Now, the Trump Administration wants to limit the meaning of gender to male or female on birth certificates. Passports would change language from gender as well to sex.  The New York Times memo from the Department of Health and Human Services plans by the end of the year to create a legal definition of gender that will be sent to the Department of Justice.  It would be defined as a fixed status, “on a biological basis that’s clear, grounded in science, objective, and administrable, unless rebutted by reliable genetic evidence.” Genetic testing would be used to determine a person’s gender.

The Dept. of Health and Human Services plans to create this edict under Title IX law that bans discrimination based on sex in federally funded education programs.  In 2017, Trump’s administration thought that Obama’s directive was a “federal outreach.” The HHS department has argued that the term “sex” was never legally meant to include homosexuality and gender identity.

The effects of Limiting Federal Protections for The Transgendered Community:

According to the Williams Institute, a think tank for LGBT research in California, a 2016 study revealed that 1.4 million American adults identify as transgender. Yet, with society’s non-inclusion, their stigmatized existence has resulted in:

64% of trans pupils are bullied for their sexual identity.
82% of transgender youth feel unsafe at school.
2018 is the worse year for deadly assaults against transgender Americans.
Most of the violent deaths are against transgender people of color.
More than ½ of transgender male adolescents attempt suicide.
Suicide rate is higher for transgendered than for LGB community.

This new directive is undermining the welfare and rights of the LGBT people by eliminating federal protections.  It could also be defining transgender out of existence.







   


Monday, October 8, 2018

Not Coming Out on LGBTQ Awareness Day



October 11 is the 30th annual LGBTQ Awareness Day. The purpose of the day is to make LGBTQ orientation more familiar to the public, reduce bullying, and help foster allies in the fight for equality.

Although it would be ideal if everyone felt he could come out, the LGBT child has his own timeline.  Tempting as it may be, it’s not a good idea for a parent to push a child into coming out.  The child should come out when he is ready and when he does, parents should ask for permission to tell others.  Your child may only be out to a few people he trusts and does not want everyone to know.  It’s his story. 

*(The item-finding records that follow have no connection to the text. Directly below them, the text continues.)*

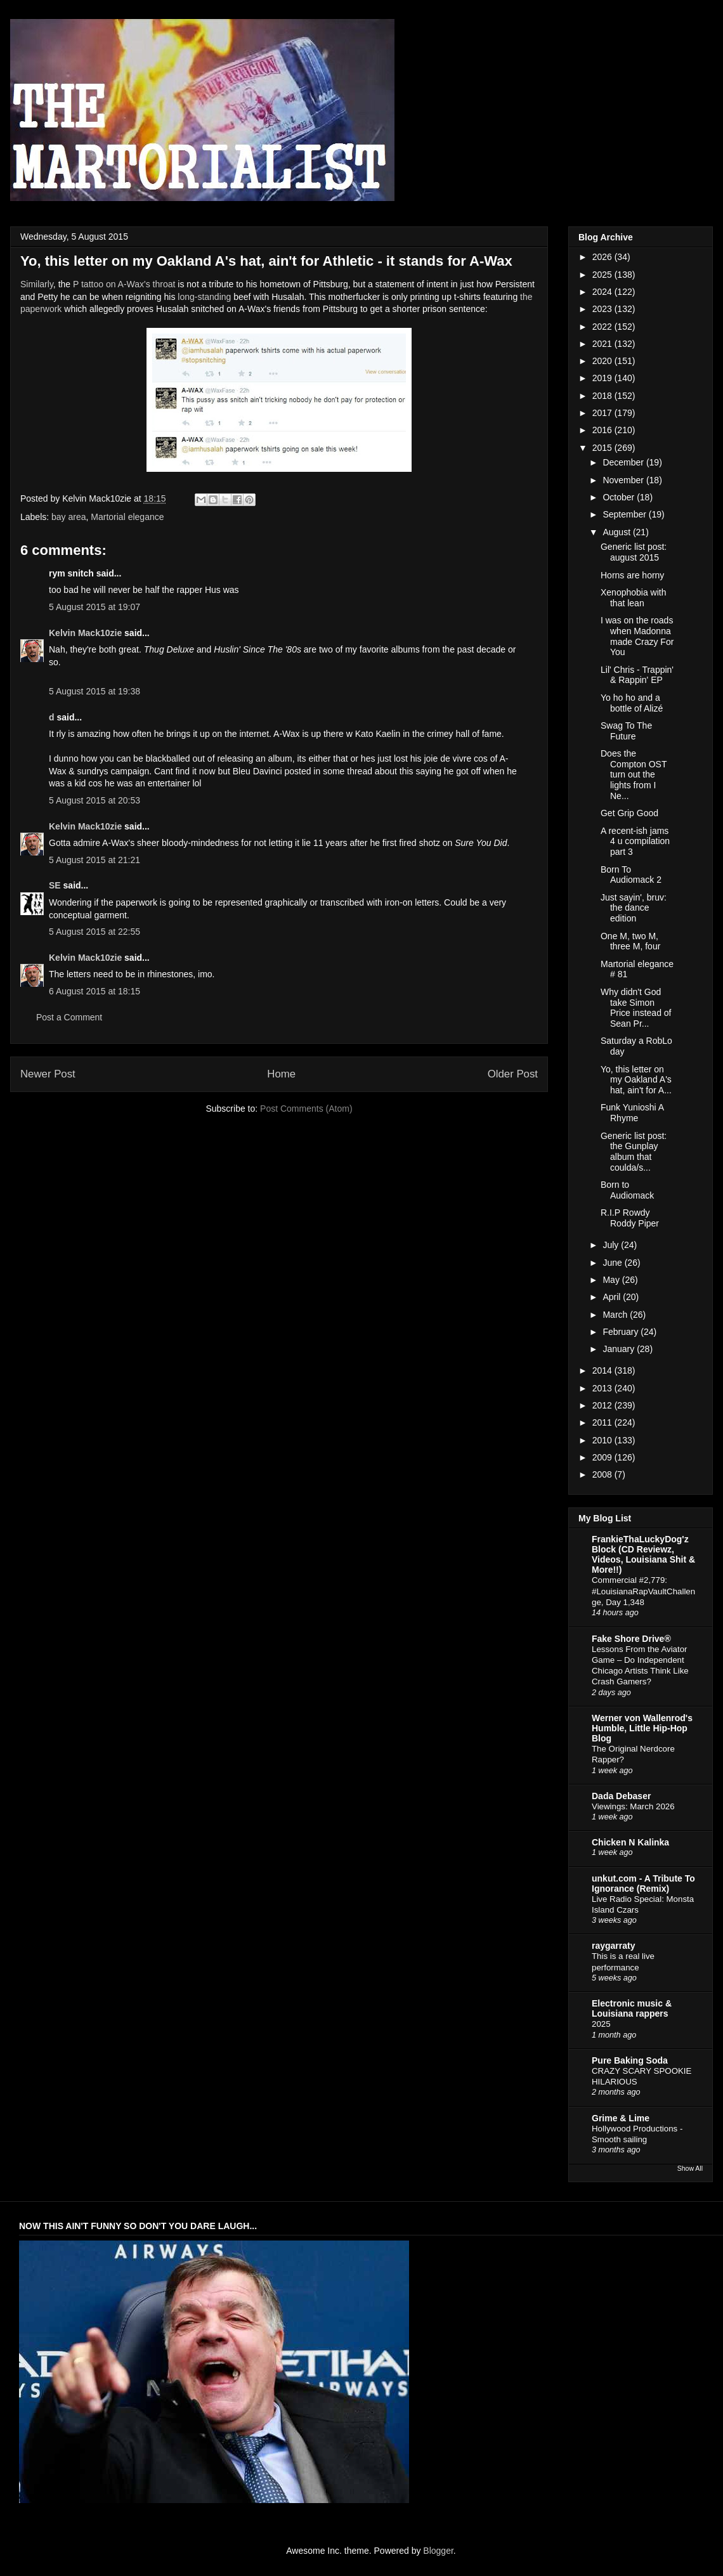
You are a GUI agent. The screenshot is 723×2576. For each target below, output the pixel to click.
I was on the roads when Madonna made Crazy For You (637, 636)
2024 (603, 292)
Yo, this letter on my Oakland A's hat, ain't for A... (636, 1080)
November (624, 480)
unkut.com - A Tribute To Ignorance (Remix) (643, 1883)
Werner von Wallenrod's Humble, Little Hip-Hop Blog (642, 1728)
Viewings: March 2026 (633, 1806)
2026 (603, 257)
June (613, 1263)
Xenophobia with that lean (634, 597)
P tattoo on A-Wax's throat (124, 284)
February (621, 1332)
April (612, 1297)
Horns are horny (632, 575)
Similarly (36, 284)
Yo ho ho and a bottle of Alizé (632, 703)
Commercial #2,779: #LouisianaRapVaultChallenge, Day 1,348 (643, 1591)
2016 (603, 430)
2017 (603, 413)
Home (281, 1074)
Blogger (438, 2551)
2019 (603, 378)
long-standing (204, 297)
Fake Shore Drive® (631, 1639)
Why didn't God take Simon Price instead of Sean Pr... (636, 1008)
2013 (603, 1388)
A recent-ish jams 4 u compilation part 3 (635, 841)
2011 (603, 1422)
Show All (690, 2168)
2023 (603, 309)
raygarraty (613, 1946)
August (617, 532)
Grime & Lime (620, 2118)
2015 (603, 448)
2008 (603, 1474)
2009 (603, 1457)
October (619, 497)
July (611, 1245)
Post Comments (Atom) (306, 1108)
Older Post (513, 1074)
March (616, 1315)
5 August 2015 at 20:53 (94, 800)
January (619, 1349)
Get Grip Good (629, 813)
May (612, 1280)
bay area (68, 517)
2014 (603, 1370)
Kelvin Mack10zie (85, 633)
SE (55, 885)
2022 (603, 327)
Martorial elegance (127, 517)
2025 (603, 275)
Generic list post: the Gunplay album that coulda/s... (634, 1152)
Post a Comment (69, 1017)
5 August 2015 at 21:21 (94, 860)
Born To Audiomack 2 (631, 874)
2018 (603, 396)
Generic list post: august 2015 (634, 552)
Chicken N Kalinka (630, 1842)
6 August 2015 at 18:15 (94, 991)
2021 (603, 344)
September (625, 514)
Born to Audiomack (627, 1190)
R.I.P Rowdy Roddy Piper (630, 1217)
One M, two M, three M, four (630, 941)
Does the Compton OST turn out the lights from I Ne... (634, 774)
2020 (603, 361)
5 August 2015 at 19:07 (94, 607)
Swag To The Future (626, 730)
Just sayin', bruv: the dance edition (634, 908)
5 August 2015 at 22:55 (94, 932)
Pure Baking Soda (630, 2060)
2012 (603, 1405)
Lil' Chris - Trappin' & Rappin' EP (637, 675)
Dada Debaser (621, 1796)
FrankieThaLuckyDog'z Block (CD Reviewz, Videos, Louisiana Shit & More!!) (643, 1554)
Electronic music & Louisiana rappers (632, 2008)
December (624, 462)
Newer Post (47, 1074)
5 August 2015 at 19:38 (94, 691)
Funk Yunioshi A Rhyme (632, 1112)
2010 (603, 1440)
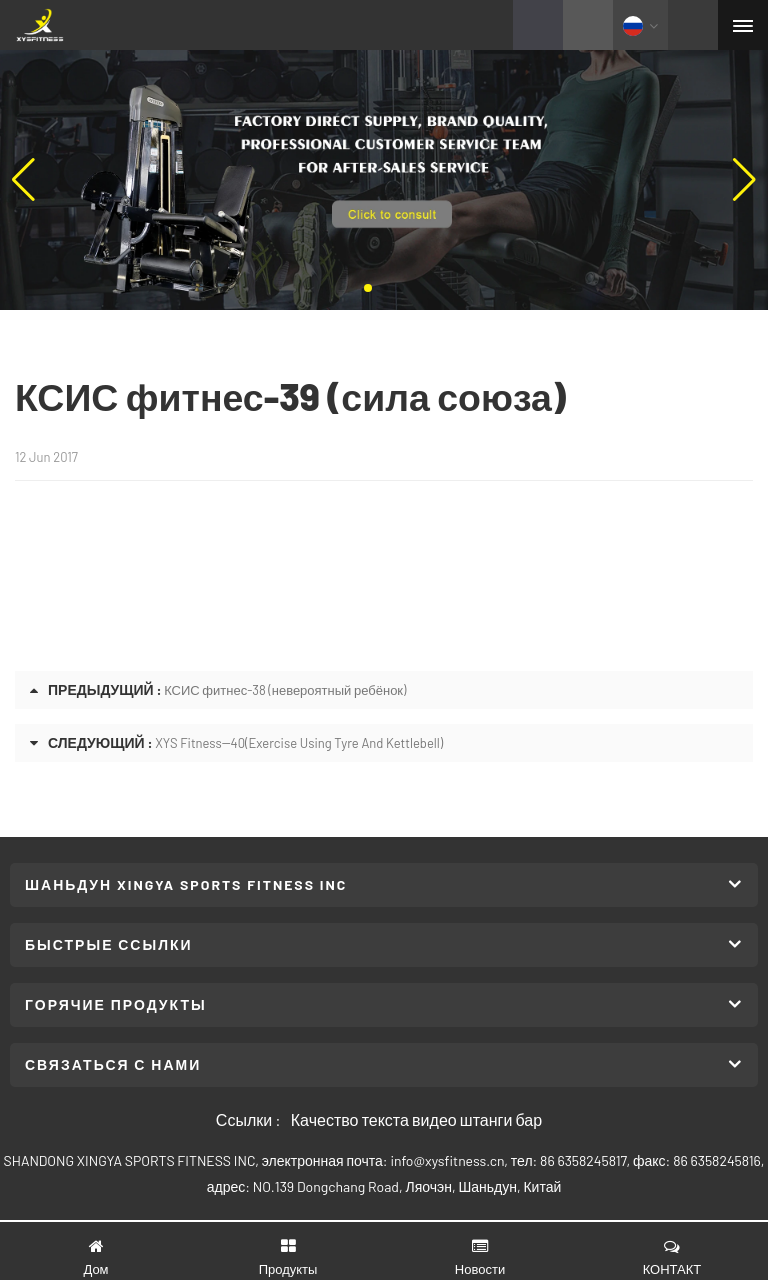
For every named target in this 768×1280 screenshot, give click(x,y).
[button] (368, 288)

If a child does come out to you on October 11 or any other date, make it his experience, recommends Dr. Logan Stohle, PsyD. Of Yellowbrick, a psychiatric center for young adults in Evanston, Illinois.  Don’t bring up your concerns at that time. Even if you don’t agree or understand your child’s sexual orientation, now is not the time to question.  Just listen. 

Says Jonathan L. Tobkes, M.D., author of When Your Child Is Gay: What You Need To Know (2016, Sterling), you might employ these subtle ways to make your LBTQ child feel as supported as his heterosexual brother/sister by:

Asking your child the same questions you ask your other children.  Specifically, don’t avoid the topic of dating and relationships.  Be sure to invite the significant other to family dinners or functions in the same way you would for a partner of a straight child.  From time to time, make a point of asking your child how his significant others are doing, what are new with them, and so forth.

Accept whatever your child tells you about his sexuality as hard fact and do not try and convince him that he must be either straight or gay. 

The most important thing is to make it clear to your child that sexual orientation is only one part of who he is and that it has no bearing on your love for or acceptance of him.